BRIEF
The result should be the lines from the one holding "Where should I click to: Click 登录 to log in?" to the end of the records below, repeated exactly. No pictures.

DATA FOR ANALYSIS
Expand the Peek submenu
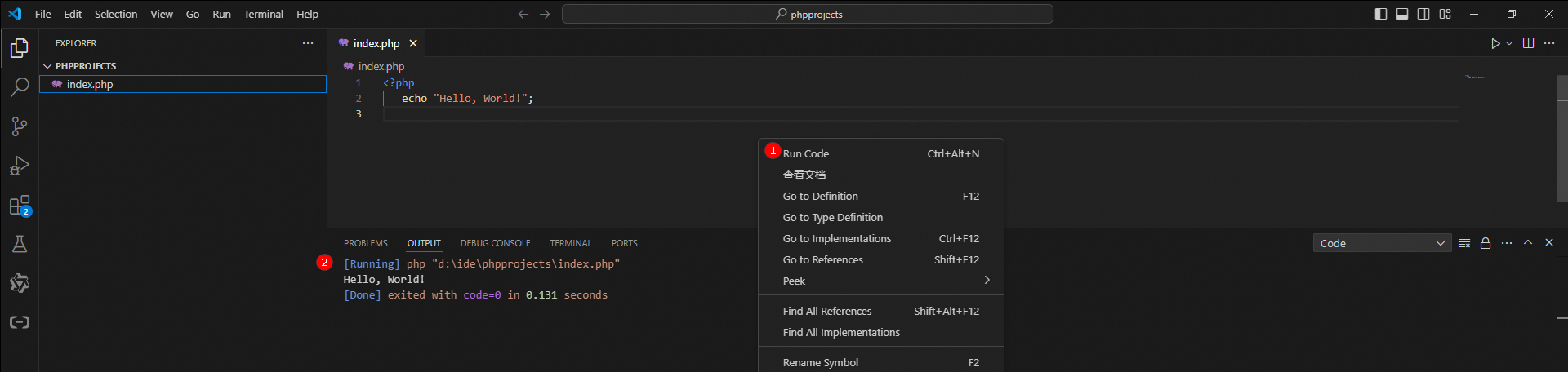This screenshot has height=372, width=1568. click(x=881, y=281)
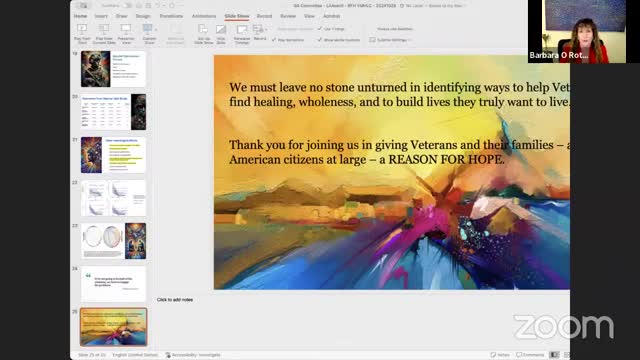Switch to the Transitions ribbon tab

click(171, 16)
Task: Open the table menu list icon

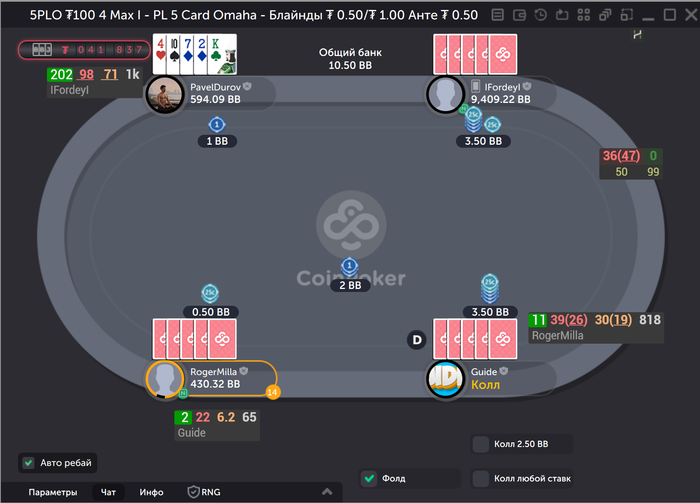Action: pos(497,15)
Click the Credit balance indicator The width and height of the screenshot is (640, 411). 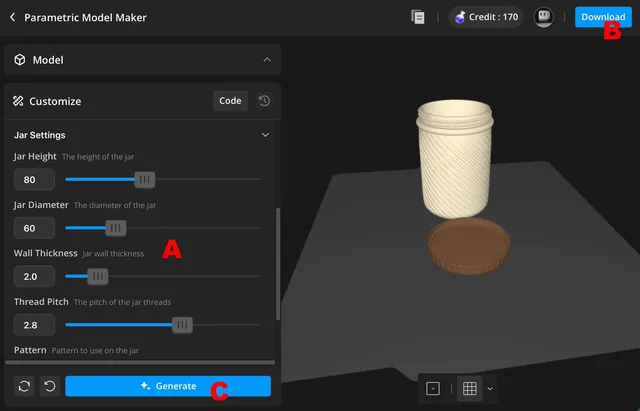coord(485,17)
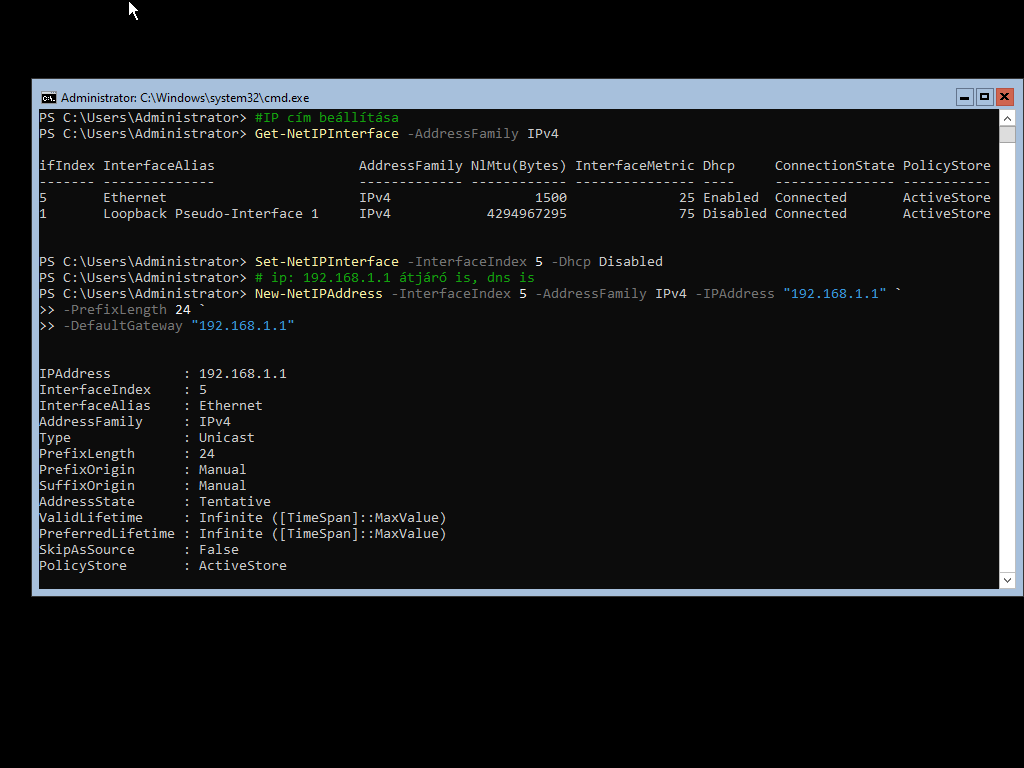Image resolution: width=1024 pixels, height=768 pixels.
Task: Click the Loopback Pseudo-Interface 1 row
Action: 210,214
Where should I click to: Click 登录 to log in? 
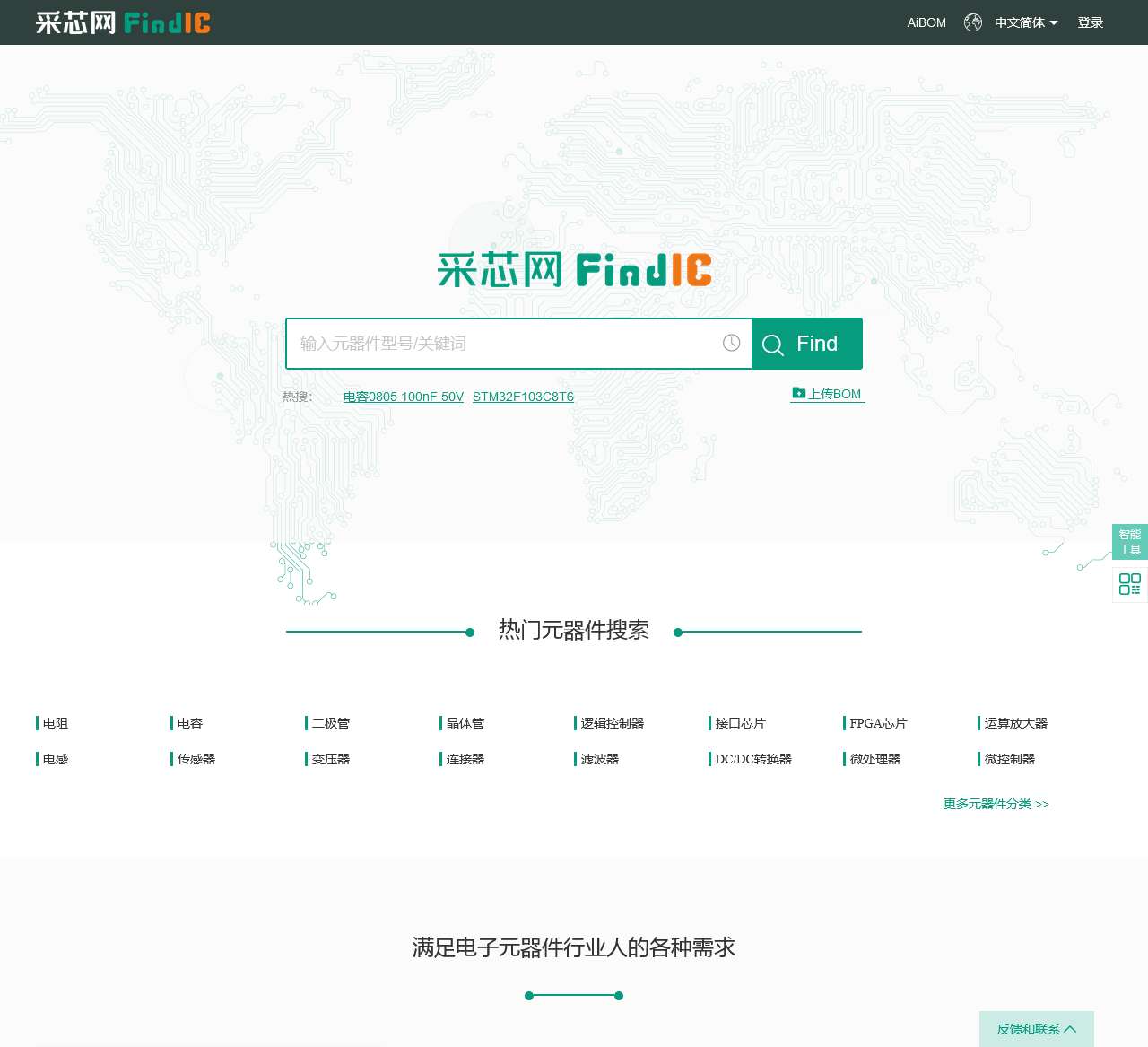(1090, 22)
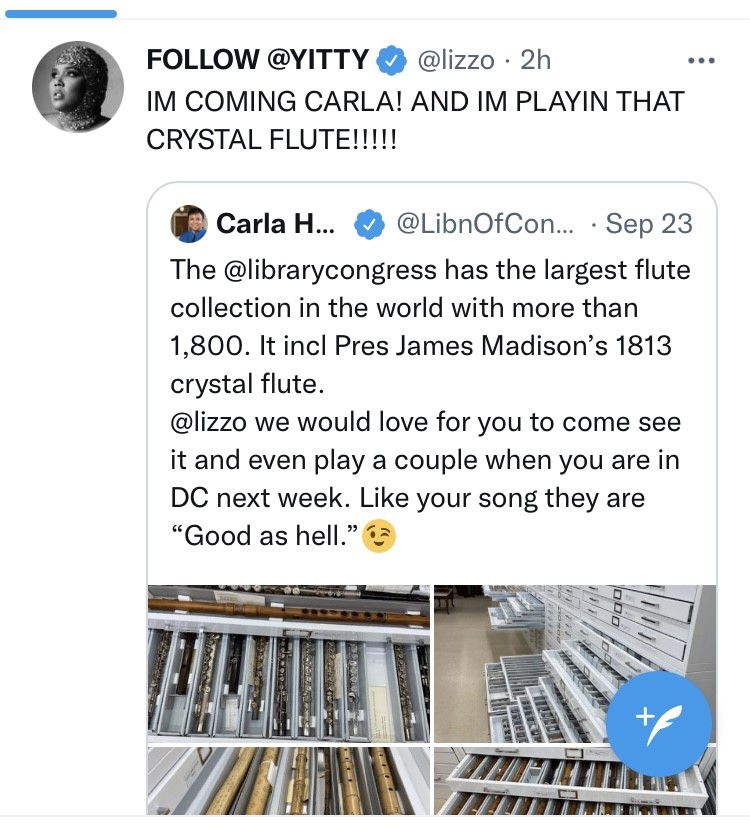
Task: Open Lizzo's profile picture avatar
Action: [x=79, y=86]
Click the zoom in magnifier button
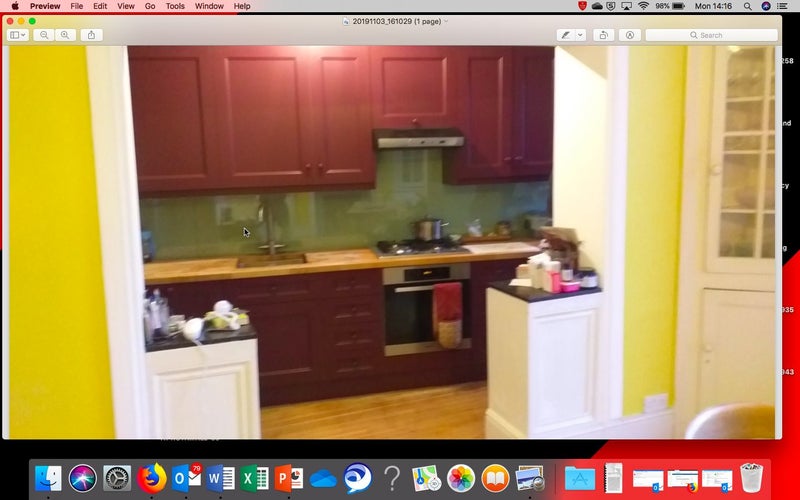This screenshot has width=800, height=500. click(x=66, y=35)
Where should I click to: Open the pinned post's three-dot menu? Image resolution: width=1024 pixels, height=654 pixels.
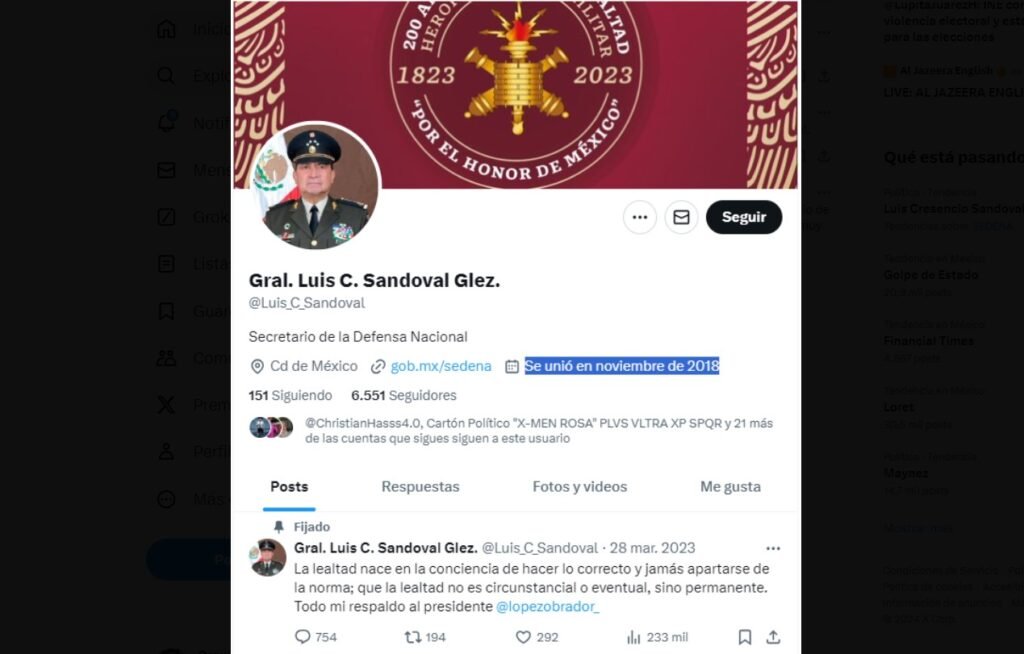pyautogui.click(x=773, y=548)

EXERCISE OUTPUT
Where should I click to: Click 登录 to log in? 
(1090, 22)
Task: Open Lizzo's profile picture avatar
Action: [x=79, y=86]
Click the zoom in magnifier button
This screenshot has width=800, height=500. click(x=66, y=35)
Where should I click to: Open the pinned post's three-dot menu? Image resolution: width=1024 pixels, height=654 pixels.
pyautogui.click(x=773, y=548)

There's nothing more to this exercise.